Candida Lycett Green

Candida Lycett Green is the author of over a dozen books including The Dangerous Edge of Things and Over the Hills and Far Away. She has written and presented documentaries for the BBC and is a contributing editor at Vogue. Since 1992 she has been writing a regular column about England’s unspoilt places for The Oldie, and her latest book, Unwrecked England, is a compilation of 100 of her columns. She talks to us about avoiding the poetry of her father Sir John Betjeman, and her insatiable thirst for exploration.

What inspired you to become a writer?

Having to get a job and earn my living. I was quite good at English at school and writing was part of my parents’ trade so it seemed obvious. I saw it as a craft I could do rather than being inspiration-driven.

What influence, if any, did your father’s poems have on your own writing?

I didn’t read his poetry properly, nor my mum’s books, until I was old enough to no longer be covered in embarrassment. Because I knew them so intimately I felt couldn’t judge their work objectively until after they’d died.

How did you find your first work as a writer?

I went round all the magazines until I got a job writing captions for £8 a week.

Did you face much rejection initially?

My first book was a children’s book that was commissioned by a publisher who collapsed before it was finished, so I then had to tout it round. It was rejected by five or six publishers. You don’t get published just because you’re the daughter of famous writers.

How did you come to write for the Oldie?

I have worked for Richard Ingrams, the editor of the Oldie, on and off for fifty years. I acted in his review at the Edinburgh festival and help him to staple together the first copy of Private Eye. He created the Unwrecked England column for me when he started the Oldie. He sold the idea to me that when I’d written 100 columns he would turn it into a book. We actually did that several years ago, and this is the second collection. This time round I had the luxury of having 500 columns to choose from.

What is it about England that you love so much?

I feel connected to it. I feel it’s part of me - I’m part of England.

I’m happy to go abroad for holidays but I don’t feel conjoined to other countries the way I do to England. I suppose it’s in my gut!

Do you have any favourites among the 100 places you selected for Unwrecked England?

My homeland is in the Berkshire Downs close to Ashdown and the Uffington White Horse, which I can see from the window as I speak. That’s definitely a favourite.

You mention in our preface to Unwrecked England that you prefer to do your travelling on horseback. Why is that?

That’s how I like finding places. If you arrive by car, you don’t get any of the atmosphere of a place until you stop and get out. Arriving by horse on a track at the back of a place is pretty wonderful. You get a more encompassing view of a place

What are the biggest challenges of writing?

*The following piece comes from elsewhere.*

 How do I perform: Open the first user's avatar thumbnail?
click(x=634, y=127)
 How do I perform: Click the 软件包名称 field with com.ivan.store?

Sitting down and starting.

What do you enjoy most about it?

Carrying out the research that I do for the column. The exploring came before the writing - the need to explore feeds the column, rather than the other way round. I love finding my way about and meeting the people who make a place what it is. Finding new tracks or roads is like opening presents.

Where do you carry out the majority of your writing?

Wherever I am I take notes, and I also have a recorder when I’m on horseback. You can’t just write about it in retrospect - I have to feel a place through describing it. The point of the place is the setting, the trees that surround it, nature…

When I get home I type it up on my laptop and I print it out every so often if I’m doing a book and I email to my editor or agent to store in case of fire and so on. My friend Susan Hill taught me to do that.

What has been the highlight of your career so far?

I edited my dad’s letters and prose as well as I could and I hope I did him proud.

What advice would you offer an aspiring writer?

Anyone can write, everyone has a story. It’s simply a question of application. Nothing else.

What are you working on now?

I have a friend I ride with and we’re planning to ride through the Lune Valley, Lancaster, or maybe the Welsh Marches up in Hereford.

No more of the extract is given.